Anton erbebte, und Thoma fuhr fort: »Anton! Du willst falsch Zeugniß ablegen, um meinetwillen. Du lügst! Da steht er und hat so getreue Augen, so ehrliche, und will lügen. Und da soll ich noch Deinem Ja glauben vor dem Altar? Anton, Du lügst!«

Mit zitternd gepreßter Stimme antwortete Anton:

»Thoma, ich bin . . . ich bin Soldat.« Seine Hand legte sich auf das Ehrenzeichen an seiner Brust.
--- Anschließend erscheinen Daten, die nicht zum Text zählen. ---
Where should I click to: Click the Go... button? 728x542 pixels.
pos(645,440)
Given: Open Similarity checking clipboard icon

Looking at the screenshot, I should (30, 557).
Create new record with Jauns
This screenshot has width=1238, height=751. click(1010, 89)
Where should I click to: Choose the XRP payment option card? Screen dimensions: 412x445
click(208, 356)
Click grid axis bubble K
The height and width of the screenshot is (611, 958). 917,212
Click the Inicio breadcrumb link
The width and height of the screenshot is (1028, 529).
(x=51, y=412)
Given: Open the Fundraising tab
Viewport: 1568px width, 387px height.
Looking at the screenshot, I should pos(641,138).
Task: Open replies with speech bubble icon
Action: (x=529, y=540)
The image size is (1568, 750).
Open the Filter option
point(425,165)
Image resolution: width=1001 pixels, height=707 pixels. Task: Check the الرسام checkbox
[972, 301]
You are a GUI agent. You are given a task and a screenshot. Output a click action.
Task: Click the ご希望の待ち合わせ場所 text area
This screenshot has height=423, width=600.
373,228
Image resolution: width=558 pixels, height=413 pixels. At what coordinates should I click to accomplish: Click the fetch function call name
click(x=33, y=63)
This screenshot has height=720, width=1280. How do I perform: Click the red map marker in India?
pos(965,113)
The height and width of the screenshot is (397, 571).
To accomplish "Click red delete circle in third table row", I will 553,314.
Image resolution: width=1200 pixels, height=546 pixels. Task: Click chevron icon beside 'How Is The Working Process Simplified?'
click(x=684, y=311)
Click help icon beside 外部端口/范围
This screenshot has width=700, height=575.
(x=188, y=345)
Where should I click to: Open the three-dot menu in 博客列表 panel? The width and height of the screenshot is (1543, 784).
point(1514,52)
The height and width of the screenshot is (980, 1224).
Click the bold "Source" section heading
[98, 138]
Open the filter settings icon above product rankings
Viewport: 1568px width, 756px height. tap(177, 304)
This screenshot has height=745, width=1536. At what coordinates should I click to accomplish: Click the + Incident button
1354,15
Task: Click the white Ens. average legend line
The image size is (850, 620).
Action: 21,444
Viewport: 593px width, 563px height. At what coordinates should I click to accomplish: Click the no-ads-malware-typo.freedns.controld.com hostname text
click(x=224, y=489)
»Reiß das herunter!« schrie Thoma. »Geh! geh! Du kannst auch lügen. Geh!«

»Thoma! Ich verzeih' Dir, im Elend vergreift man sich grad an seinem Nächsten.«

»Du bist nicht mehr mein Nächster und ich will Deine Verzeihung nicht. Geh! Auf immer und ewig! Ich hab' kein Theil an Dir und Du sollst auch kein Theil an mir haben.«

Sie stürmte rasch davon und verschloß sich in ihre Kammer, Anton stand eine Weile wie erstarrt, dann klopfte er an ihre Thüre und sprach die innigsten Worte, sie antwortete nicht; er drohte, daß er die Kammerthür eintrete, wenn sie nicht laut gebe, da klirrte der Riegel, ein Spalt öffnete sich, vor seine Füße fiel der Verlobungsring, die Thüre wurde rasch wieder geschlossen. Anton hob den Ring auf und ging.